**What the task requires**
The answer must consist of every line from the entries below that contains the word "Pick".

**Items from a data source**
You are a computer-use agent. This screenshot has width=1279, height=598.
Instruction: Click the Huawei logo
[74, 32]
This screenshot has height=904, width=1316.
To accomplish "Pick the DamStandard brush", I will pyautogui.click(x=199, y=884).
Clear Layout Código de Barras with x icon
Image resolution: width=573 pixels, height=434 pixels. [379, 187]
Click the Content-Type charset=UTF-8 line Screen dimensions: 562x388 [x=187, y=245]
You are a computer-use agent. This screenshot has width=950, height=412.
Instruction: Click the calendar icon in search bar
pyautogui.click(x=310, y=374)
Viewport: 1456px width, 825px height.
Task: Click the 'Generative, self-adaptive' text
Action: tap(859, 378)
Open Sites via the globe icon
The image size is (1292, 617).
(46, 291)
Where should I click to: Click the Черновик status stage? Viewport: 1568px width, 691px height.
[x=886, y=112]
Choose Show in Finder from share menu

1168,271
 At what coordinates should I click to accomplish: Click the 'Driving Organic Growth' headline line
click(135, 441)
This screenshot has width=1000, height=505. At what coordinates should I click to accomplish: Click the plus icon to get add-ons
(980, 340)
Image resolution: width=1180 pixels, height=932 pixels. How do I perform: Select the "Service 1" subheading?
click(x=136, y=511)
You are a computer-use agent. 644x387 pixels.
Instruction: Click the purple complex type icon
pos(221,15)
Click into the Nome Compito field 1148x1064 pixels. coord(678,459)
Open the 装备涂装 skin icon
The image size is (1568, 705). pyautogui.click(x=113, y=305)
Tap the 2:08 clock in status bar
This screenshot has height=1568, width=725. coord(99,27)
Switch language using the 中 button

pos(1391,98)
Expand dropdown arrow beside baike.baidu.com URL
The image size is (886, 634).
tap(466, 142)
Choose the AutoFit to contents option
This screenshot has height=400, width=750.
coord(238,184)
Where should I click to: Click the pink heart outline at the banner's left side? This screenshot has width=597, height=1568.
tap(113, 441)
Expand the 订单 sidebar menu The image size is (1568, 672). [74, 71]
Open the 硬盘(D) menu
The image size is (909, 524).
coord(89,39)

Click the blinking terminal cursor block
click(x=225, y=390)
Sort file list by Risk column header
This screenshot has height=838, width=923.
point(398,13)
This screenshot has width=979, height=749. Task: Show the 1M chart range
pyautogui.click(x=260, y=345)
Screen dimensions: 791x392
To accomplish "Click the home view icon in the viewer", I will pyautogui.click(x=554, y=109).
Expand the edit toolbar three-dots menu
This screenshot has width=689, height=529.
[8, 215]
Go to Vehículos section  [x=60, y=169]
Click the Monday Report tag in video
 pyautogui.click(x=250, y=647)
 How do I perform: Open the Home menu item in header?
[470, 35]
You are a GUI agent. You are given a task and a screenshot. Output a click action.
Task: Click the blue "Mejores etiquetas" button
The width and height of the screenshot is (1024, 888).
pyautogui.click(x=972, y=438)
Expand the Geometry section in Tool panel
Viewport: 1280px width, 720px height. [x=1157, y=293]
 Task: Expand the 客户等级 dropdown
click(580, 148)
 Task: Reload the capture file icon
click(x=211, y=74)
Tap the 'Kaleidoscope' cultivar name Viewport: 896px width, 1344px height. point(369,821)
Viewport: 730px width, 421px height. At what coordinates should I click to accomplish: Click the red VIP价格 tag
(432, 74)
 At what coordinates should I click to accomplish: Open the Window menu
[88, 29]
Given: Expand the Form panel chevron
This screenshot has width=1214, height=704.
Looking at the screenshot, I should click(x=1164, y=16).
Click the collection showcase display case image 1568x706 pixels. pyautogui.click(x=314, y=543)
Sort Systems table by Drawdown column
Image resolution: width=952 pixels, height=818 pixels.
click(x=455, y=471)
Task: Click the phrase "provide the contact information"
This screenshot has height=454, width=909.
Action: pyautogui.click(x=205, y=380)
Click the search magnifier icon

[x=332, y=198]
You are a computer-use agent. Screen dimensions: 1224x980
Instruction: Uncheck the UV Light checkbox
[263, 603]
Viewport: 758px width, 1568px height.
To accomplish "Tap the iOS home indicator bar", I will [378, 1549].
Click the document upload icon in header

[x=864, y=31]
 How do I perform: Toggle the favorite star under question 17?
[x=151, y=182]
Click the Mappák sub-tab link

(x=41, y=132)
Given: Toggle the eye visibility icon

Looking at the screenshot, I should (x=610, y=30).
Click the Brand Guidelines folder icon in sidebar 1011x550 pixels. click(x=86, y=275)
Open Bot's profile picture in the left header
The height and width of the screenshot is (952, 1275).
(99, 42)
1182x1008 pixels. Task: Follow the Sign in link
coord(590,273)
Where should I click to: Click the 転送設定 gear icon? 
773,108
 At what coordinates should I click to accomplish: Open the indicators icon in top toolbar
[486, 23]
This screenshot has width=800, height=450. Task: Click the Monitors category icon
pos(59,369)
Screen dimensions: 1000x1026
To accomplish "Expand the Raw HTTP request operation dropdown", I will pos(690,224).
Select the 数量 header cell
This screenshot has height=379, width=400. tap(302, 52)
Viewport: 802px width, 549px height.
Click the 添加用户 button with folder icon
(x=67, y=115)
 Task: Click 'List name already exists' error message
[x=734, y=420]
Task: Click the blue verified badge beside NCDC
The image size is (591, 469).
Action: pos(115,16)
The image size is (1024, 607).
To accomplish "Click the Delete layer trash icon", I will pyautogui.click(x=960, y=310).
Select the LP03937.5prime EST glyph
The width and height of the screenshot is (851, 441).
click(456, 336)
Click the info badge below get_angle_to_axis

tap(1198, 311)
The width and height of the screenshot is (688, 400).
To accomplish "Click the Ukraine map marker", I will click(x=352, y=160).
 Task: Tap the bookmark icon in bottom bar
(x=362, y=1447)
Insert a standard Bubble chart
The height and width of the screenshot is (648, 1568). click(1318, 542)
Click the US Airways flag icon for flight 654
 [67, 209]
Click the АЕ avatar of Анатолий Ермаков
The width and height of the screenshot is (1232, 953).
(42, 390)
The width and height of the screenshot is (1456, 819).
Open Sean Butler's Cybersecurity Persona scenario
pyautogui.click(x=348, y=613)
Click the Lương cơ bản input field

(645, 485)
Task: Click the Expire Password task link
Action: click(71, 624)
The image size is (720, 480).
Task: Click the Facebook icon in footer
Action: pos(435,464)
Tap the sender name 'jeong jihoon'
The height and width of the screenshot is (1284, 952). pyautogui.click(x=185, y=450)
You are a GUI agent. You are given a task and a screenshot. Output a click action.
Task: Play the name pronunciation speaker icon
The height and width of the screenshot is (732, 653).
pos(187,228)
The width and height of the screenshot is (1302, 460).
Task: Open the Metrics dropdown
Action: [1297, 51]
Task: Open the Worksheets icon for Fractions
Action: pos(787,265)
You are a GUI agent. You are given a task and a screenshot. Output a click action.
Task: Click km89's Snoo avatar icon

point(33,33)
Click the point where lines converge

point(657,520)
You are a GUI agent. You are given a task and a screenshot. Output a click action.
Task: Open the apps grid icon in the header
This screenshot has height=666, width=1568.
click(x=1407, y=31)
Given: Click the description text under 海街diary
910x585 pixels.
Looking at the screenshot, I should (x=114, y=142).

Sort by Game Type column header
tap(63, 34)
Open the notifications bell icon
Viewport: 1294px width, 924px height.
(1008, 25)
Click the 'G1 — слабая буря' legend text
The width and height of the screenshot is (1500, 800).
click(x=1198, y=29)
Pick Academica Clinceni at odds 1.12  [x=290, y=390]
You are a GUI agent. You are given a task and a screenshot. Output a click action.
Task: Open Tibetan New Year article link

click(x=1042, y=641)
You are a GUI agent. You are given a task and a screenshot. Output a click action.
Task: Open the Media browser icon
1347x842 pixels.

**Worked solution**
To accomplish "Pick the DamStandard brush", I will pyautogui.click(x=199, y=884).
Pick Academica Clinceni at odds 1.12  [x=290, y=390]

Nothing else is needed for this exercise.